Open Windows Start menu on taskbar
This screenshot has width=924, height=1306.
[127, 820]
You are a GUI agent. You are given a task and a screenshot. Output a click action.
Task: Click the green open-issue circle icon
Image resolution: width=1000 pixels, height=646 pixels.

▶ _What you have to do_:
Return every record above. Copy each one exactly.

▶ _Written answer_:
Open Windows Start menu on taskbar
This screenshot has width=924, height=1306.
[127, 820]
You are a GUI agent. You are given a task and a screenshot. Output a click action.
Task: Click the green open-issue circle icon
Image resolution: width=1000 pixels, height=646 pixels.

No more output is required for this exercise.